Mohon tunggu...
Afriza Dwi
Afriza Dwi Mohon Tunggu... Mahasiswa - Mahasiwa

Mahasiswa Universitas Negeri Malang

Selanjutnya

Tutup

Filsafat

Haus Kepercayaan Masyarakat: Begini Proses Kampanye dalam Era Post Truth

16 Oktober 2024   14:56 Diperbarui: 16 Oktober 2024   18:16 97
+
Laporkan Konten
Laporkan Akun
Kompasiana adalah platform blog. Konten ini menjadi tanggung jawab bloger dan tidak mewakili pandangan redaksi Kompas.
Lihat foto
Ilustrasi membaca berita di media online melalui telepon seluler pintar (Shutterstock).

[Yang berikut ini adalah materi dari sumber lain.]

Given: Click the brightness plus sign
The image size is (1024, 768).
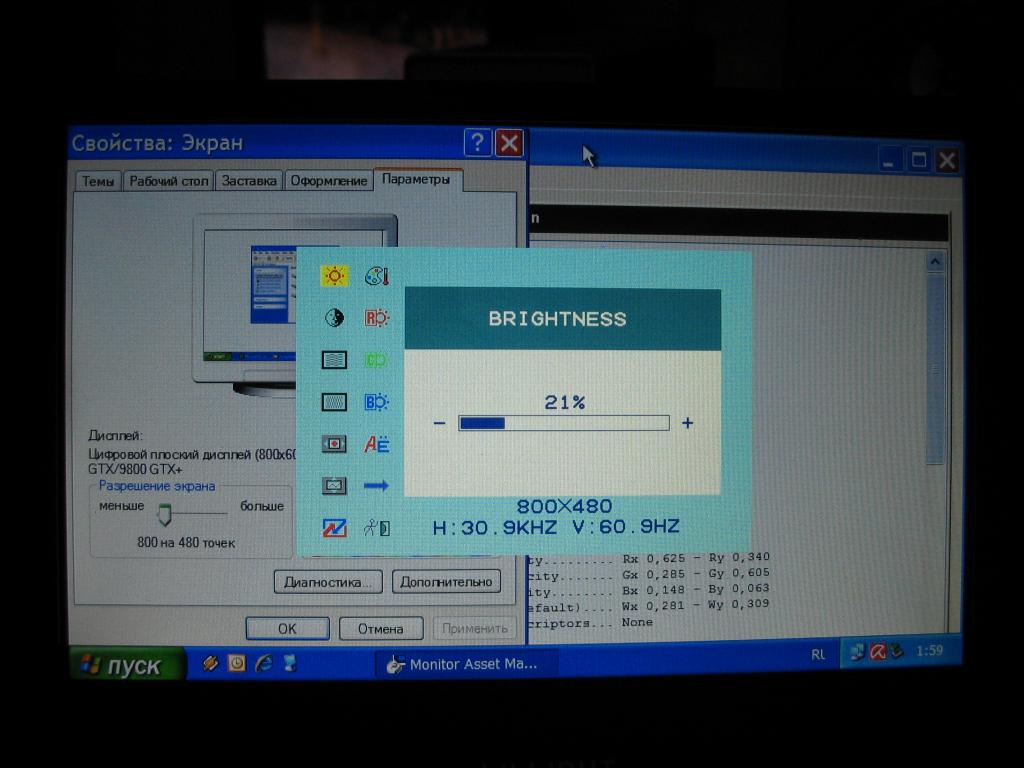Looking at the screenshot, I should coord(687,423).
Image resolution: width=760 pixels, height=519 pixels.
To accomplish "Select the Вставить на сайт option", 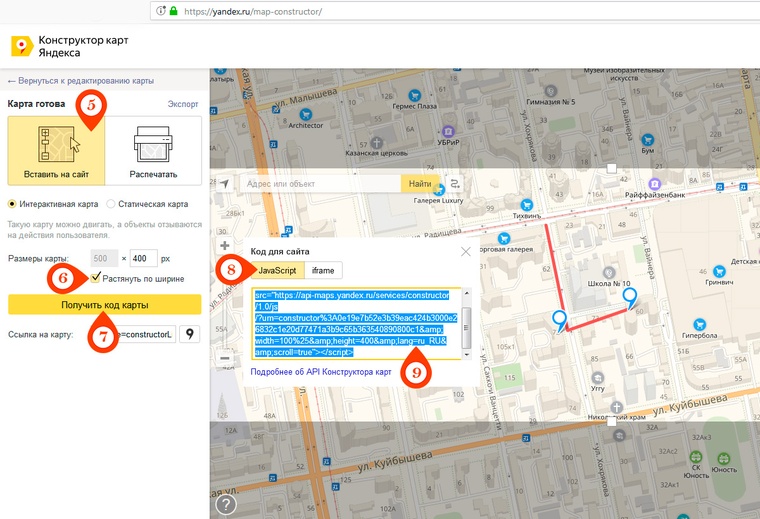I will coord(56,151).
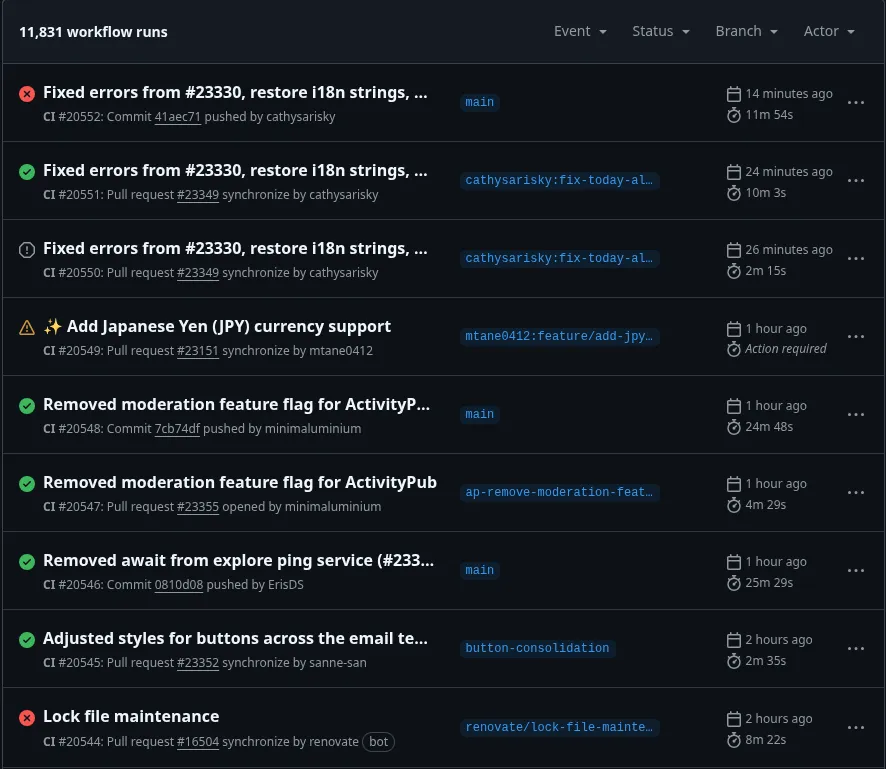Expand the Event filter dropdown
The height and width of the screenshot is (769, 886).
point(580,31)
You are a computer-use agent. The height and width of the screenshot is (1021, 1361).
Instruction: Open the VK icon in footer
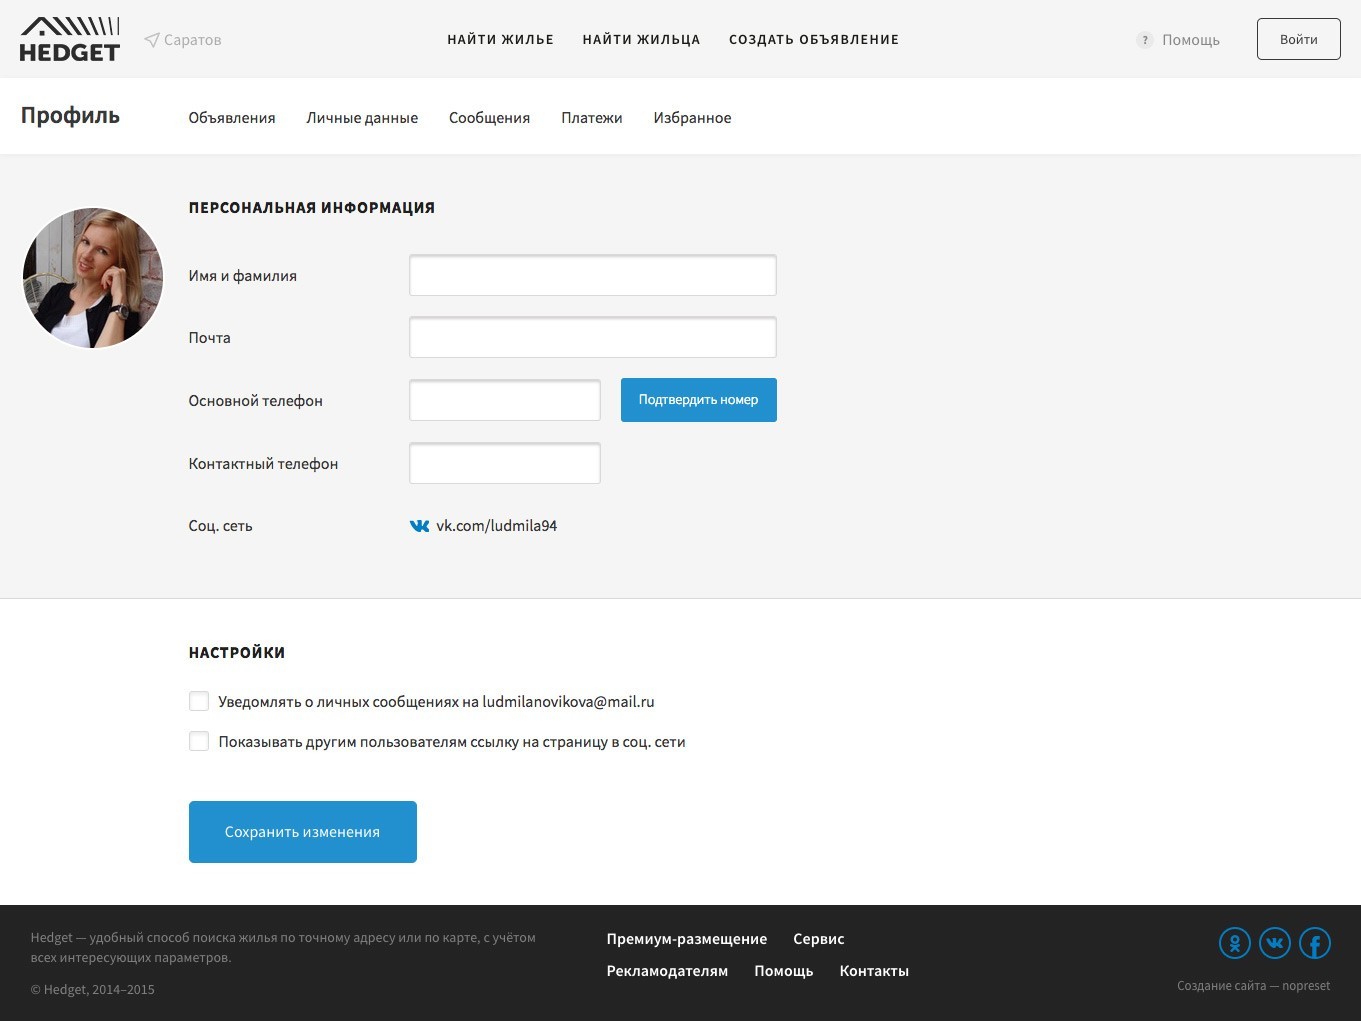pyautogui.click(x=1275, y=943)
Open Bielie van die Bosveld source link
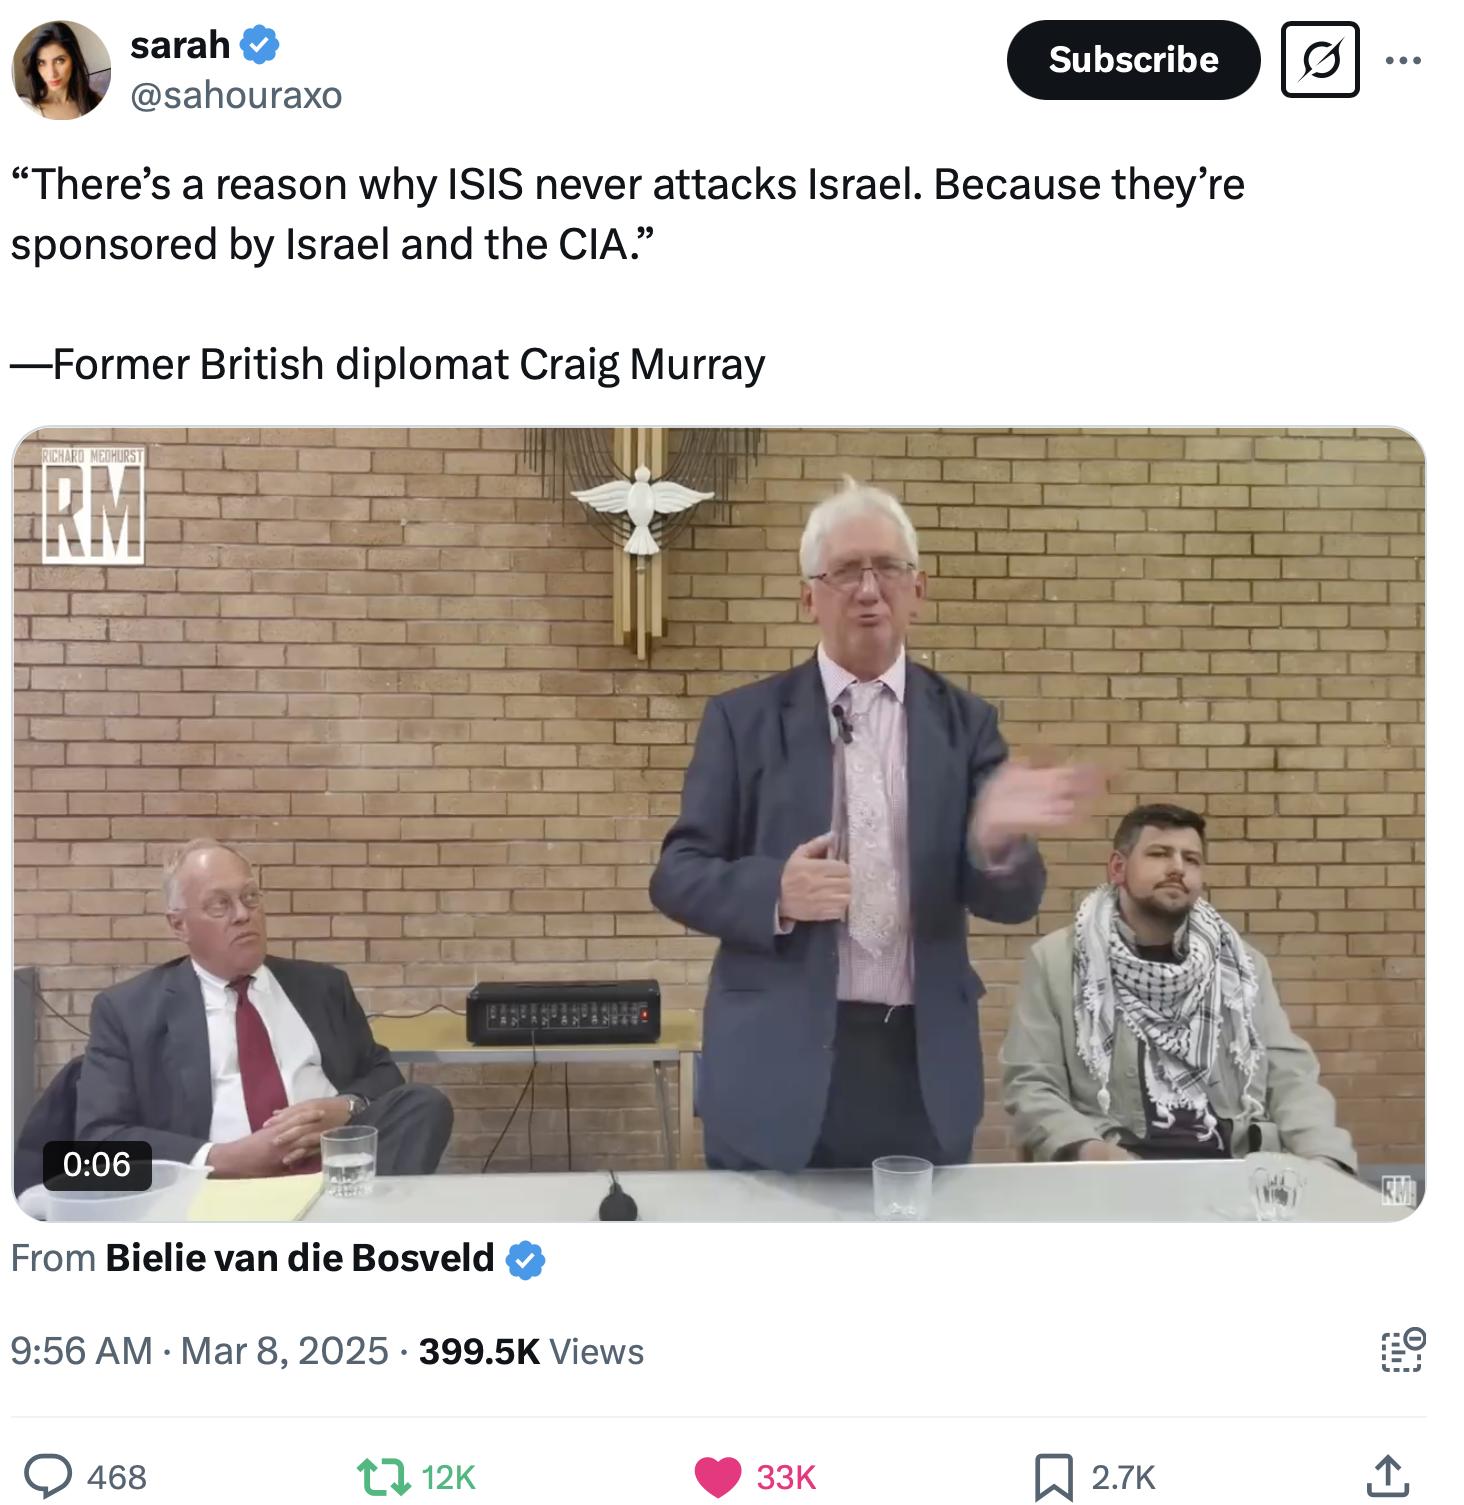This screenshot has height=1505, width=1464. tap(300, 1258)
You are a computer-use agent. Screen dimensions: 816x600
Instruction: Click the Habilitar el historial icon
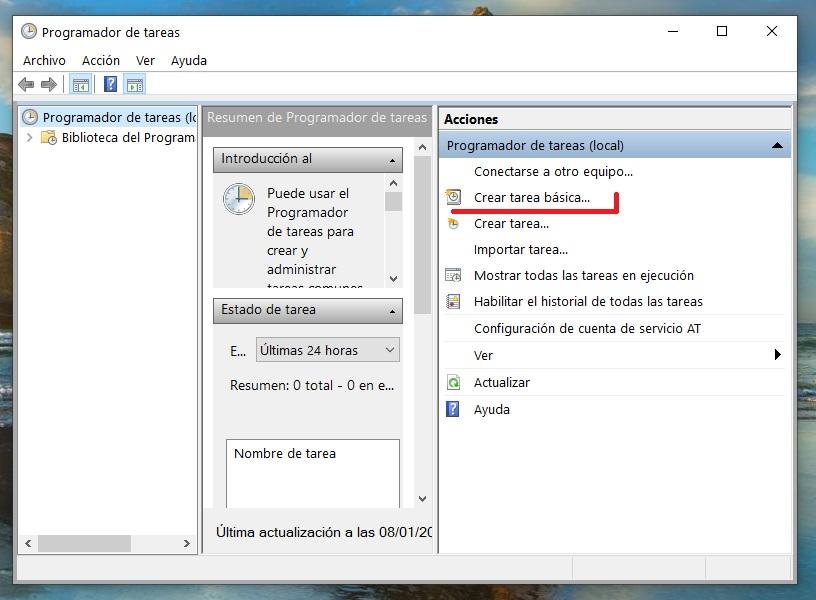pyautogui.click(x=453, y=302)
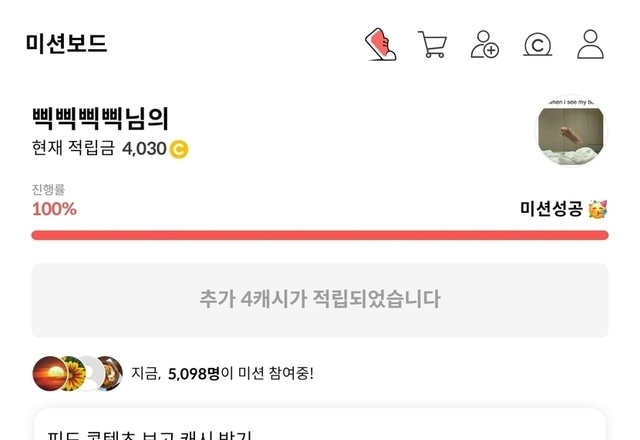
Task: Tap the 100% progress rate value
Action: [54, 209]
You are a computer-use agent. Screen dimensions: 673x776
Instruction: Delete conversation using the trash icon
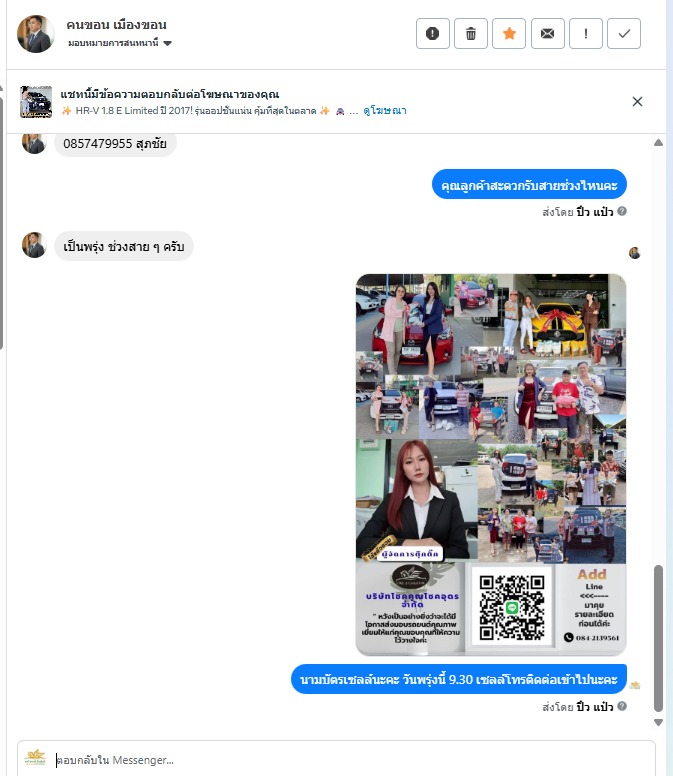471,34
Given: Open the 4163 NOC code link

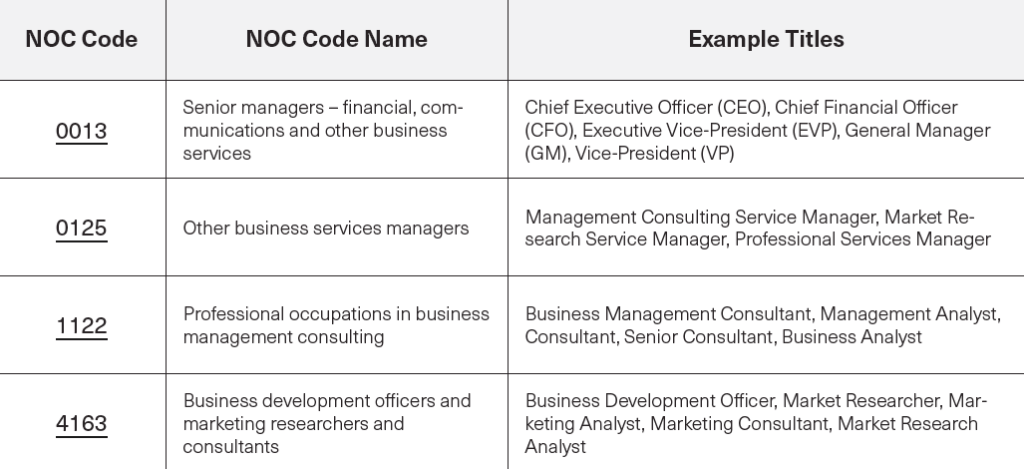Looking at the screenshot, I should (x=81, y=423).
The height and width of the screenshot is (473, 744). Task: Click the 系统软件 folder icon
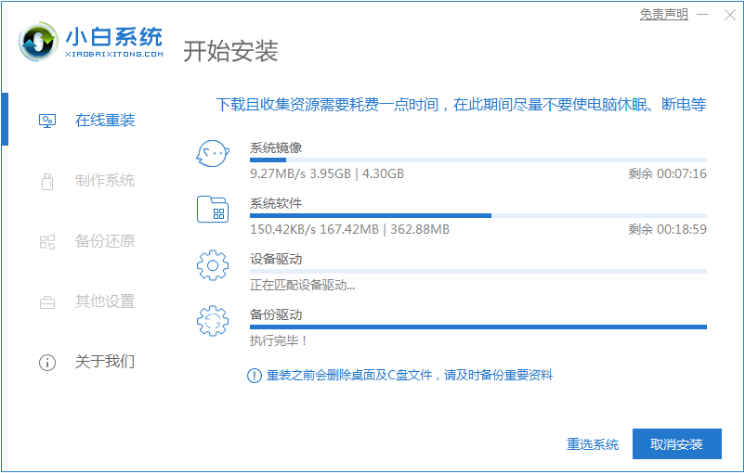click(x=214, y=210)
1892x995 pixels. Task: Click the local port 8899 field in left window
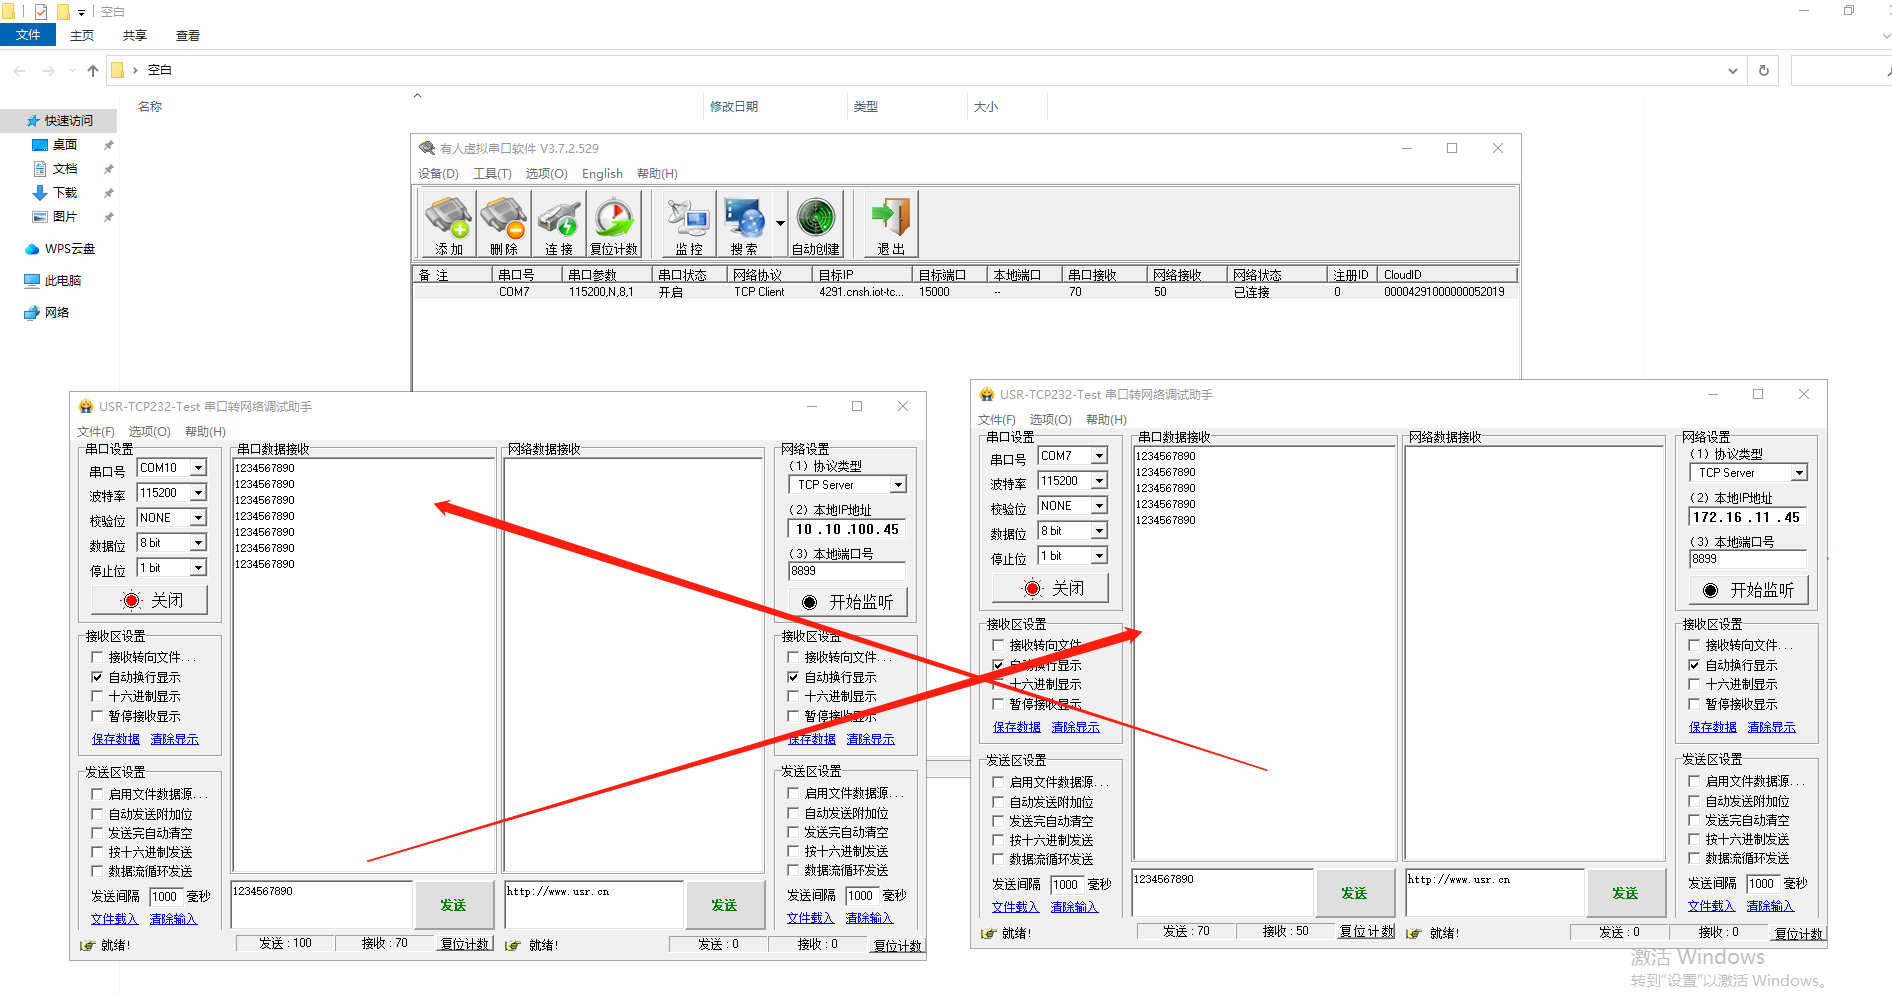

Masyarakat Indonesia tahun ini sedang menjalani pesta demokrasi yang penuh antusias. Pada bulan Februari 2024, pemilihan calon presiden dan wakil presiden telah dilaksanakan, dan Indonesia akan kembali menggelar serangkaian pemilihan kepala daerah baik gubenur maupun bupati/wali kota pada bulan November 2024 mendatang. Kontestasi pemilu tahun ini menjadi sorotan banyak pihak karena Indonesia akan dipimpin oleh wajah - wajah baru yang diharapkan mampu meningkatkan kualitas kehidupan di Indonesia. Namun, di balik semangat demokrasi, terdapat tantangan besar terkait kepercayaan masyarakat terhadap proses politik yang saat ini sedang berlangsung.

Tim sukses dari masing- masing bakal pemimpin pun berlomba - lomba membangun citra positif dan kepercayaan masyarakat. Mereka melakukan berbagai cara untuk mendekati masyarakat, mulai dari blusukan ke tempat umum, menghadiri acara- acara masyarakat, hingga membagikan sembako dan uang, yang sudah menjadi rahasia umum dalam dunia politik Indonesia. Sayangnya, di tengah usaha keras tersebut, tidak sedikit tim sukses yang menempuh jalan yang kurang etis, terutama dalam era post truth seperti sekarang.

Apa Itu Post Truth?

Post truth sendiri adalah era di mana fakta objektif sering kali kalah dengan emosi dan keyakinan personal. Dalam konteks politik, kampanye post truth sering kali membesar-besarkan informasi yang belum tentu benar demi memperkuat narasi yang diyakini oleh kelompok tertentu. Ini menjadi sangat berbahaya, karena efek dari kampanye seperti ini sangat besar dalam mempengaruhi opini masyarakat.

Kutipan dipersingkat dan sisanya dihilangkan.